## YOUR TASK:
Using the entries that follow, establish how many lines contain the word "option" and give only that figure.

== Segment start ==

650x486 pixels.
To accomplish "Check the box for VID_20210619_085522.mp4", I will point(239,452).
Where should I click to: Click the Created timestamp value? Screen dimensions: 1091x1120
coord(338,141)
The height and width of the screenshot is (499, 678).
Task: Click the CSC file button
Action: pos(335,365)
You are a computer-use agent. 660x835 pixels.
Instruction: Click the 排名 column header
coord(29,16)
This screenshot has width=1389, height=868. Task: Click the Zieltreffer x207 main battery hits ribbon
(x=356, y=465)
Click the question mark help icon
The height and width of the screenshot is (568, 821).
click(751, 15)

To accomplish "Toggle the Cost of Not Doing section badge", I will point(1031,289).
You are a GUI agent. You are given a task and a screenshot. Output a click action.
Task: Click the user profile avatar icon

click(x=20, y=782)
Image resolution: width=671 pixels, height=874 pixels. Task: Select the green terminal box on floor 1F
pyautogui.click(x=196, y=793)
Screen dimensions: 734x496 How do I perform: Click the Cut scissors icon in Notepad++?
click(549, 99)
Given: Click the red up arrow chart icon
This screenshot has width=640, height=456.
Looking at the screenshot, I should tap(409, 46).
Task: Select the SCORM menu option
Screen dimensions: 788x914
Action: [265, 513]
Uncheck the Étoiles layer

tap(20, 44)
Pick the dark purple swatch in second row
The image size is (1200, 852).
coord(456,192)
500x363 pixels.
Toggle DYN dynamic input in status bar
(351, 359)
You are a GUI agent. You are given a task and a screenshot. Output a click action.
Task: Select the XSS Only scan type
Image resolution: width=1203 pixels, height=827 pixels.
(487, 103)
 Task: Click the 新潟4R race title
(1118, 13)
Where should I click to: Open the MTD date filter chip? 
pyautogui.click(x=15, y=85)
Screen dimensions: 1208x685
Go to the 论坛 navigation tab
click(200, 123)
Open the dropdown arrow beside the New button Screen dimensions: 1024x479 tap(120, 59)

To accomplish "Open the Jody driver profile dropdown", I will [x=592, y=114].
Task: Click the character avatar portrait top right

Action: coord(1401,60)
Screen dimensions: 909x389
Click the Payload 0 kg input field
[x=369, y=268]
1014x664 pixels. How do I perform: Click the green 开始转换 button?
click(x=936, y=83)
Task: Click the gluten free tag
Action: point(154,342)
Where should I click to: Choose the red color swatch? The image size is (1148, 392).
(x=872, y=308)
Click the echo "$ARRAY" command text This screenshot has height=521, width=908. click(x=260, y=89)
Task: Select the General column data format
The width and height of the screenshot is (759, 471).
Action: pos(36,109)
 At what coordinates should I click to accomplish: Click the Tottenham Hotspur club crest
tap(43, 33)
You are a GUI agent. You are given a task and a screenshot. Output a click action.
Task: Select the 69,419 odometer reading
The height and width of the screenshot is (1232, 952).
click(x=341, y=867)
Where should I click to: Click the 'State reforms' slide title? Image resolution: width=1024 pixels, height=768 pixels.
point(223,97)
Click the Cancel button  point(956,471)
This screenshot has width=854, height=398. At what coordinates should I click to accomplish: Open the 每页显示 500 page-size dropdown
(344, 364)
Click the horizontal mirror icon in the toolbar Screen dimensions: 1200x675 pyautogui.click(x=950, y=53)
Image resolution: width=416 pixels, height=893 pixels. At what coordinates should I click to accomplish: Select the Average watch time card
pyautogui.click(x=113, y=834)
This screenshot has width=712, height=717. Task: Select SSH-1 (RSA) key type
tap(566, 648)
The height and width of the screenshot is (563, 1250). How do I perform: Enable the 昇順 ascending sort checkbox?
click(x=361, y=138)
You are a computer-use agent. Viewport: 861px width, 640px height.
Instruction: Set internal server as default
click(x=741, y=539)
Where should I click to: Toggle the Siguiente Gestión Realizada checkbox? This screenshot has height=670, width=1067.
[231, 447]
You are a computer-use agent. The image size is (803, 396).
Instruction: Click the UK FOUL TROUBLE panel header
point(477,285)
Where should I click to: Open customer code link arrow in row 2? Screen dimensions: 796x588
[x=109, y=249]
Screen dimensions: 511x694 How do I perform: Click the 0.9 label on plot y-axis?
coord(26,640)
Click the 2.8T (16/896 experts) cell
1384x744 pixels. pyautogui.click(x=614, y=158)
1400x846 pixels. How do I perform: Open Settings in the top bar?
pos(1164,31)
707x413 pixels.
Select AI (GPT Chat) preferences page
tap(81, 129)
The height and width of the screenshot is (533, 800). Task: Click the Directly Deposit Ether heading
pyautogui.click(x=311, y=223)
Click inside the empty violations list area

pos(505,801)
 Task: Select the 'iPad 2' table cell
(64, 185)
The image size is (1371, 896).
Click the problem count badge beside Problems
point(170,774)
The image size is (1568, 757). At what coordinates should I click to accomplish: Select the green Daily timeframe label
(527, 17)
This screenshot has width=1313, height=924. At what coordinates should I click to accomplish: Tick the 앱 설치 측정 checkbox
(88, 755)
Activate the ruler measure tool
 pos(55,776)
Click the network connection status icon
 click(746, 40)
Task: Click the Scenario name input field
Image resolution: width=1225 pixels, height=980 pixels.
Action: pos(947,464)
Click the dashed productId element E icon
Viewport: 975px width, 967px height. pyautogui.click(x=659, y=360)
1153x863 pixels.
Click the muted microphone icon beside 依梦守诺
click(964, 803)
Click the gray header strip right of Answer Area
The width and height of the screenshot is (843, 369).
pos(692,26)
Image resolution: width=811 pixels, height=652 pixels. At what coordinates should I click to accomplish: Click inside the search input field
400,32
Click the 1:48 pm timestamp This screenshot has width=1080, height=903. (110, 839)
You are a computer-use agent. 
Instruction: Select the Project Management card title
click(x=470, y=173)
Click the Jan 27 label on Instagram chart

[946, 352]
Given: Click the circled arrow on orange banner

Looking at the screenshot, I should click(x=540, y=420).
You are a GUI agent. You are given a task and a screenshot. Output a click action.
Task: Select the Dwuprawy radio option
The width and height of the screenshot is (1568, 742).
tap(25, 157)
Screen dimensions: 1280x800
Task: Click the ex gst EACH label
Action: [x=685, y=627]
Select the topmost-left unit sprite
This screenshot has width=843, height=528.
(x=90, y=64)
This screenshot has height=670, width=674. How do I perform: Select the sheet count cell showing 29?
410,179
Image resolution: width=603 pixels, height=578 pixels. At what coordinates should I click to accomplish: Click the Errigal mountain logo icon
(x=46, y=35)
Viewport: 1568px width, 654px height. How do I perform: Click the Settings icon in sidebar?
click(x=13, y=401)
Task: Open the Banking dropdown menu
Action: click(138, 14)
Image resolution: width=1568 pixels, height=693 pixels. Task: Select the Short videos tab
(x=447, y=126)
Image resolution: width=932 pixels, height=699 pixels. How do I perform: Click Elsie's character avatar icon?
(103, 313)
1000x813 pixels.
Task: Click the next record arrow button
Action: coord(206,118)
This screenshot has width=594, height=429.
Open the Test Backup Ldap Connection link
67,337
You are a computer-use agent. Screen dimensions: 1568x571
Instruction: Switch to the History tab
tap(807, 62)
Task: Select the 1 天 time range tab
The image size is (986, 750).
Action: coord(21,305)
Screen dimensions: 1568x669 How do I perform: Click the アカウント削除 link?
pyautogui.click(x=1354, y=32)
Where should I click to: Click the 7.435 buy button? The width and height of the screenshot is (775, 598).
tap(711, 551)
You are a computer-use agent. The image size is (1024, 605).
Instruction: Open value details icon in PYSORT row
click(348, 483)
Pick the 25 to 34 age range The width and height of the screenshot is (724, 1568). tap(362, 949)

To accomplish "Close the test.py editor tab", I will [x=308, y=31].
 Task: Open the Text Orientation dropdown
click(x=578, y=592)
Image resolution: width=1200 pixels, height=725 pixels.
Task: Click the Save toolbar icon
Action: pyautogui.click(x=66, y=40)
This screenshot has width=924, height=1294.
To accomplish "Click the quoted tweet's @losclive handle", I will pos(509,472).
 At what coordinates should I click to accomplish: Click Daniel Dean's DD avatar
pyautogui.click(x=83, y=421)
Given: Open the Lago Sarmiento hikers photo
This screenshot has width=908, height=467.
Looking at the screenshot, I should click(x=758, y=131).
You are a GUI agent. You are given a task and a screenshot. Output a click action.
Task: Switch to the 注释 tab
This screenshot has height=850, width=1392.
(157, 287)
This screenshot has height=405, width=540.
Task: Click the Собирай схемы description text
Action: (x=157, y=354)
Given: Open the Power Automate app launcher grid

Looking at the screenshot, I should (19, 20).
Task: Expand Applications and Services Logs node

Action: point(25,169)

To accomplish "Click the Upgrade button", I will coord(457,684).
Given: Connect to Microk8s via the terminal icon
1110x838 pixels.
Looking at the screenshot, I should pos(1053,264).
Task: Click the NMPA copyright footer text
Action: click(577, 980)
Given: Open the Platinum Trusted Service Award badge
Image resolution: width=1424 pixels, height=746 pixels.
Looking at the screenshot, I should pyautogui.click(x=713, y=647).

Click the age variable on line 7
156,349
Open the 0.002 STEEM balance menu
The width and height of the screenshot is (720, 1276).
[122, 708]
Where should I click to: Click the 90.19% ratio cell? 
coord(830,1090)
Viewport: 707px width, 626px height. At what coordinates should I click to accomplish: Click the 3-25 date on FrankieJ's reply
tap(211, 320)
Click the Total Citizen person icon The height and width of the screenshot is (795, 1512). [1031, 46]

== Segment end ==

## WRITTEN ANSWER:
2